Model Distillation — Making Giant Models Small

Visual guide to knowledge distillation for LLMs. Understand how teacher-student training creates smaller models that retain 90% of the capability at 10% of the cost.

You’ve fine-tuned a 70B parameter model and it’s amazing. It’s also $0.03 per request and takes 2 seconds to respond. For production with 100,000 requests per day, that’s $3,000/day and unacceptable latency. Distillation creates a smaller model that captures most of the large model’s knowledge at a fraction of the cost and latency.

The idea: train a small “student” model to mimic the outputs of a large “teacher” model. The student never sees the original training data — it learns by studying how the teacher answers questions.

How Distillation Works

The key insight is that the teacher’s probability distribution over all possible outputs contains more information than just the correct answer. When the teacher says “the answer is Paris” with 90% confidence, “Lyon” with 5%, and “Marseille” with 3%, those secondary probabilities encode meaningful relationships between concepts.

Model Distillation — Teacher to Student

Teacher Model
70B parameters
High accuracy, slow, expensive
Soft labels (probability distributions)
→→→
Student Model
7B parameters
90% accuracy, 10x faster, 10x cheaper
💡 The student learns from the teacher's probability distribution (soft labels), not just the correct answer (hard labels). This transfers "dark knowledge" — the teacher's uncertainty and nuance.

Hard labels say “the answer is Paris.” Soft labels say “the answer is probably Paris, but Lyon and Marseille are reasonable too, while Tokyo is definitely not.” That nuance — which Hinton called “dark knowledge” — helps the student model learn faster and generalize better than training on hard labels alone.

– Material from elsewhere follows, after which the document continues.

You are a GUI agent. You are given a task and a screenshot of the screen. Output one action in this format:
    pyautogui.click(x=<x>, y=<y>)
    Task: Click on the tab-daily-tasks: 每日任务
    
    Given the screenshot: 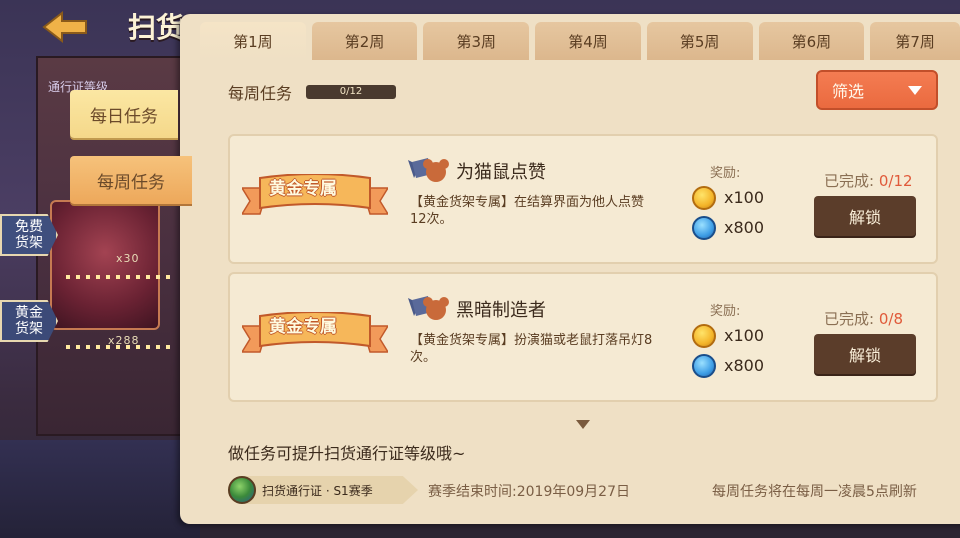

In practice, distillation for LLMs follows a simple pipeline: generate a large dataset of prompt-completion pairs using the teacher model, then fine-tune the student model on these pairs. The student learns to produce similar outputs for similar inputs, inheriting the teacher’s behavior patterns without needing the teacher’s parameter count.

The accuracy-cost tradeoff is remarkably favorable. A well-distilled 7B model typically achieves 85-95% of the teacher’s quality on the target task at 10x less compute cost. For many production use cases, that 5-15% quality gap is invisible to users while the cost and latency improvements are dramatic.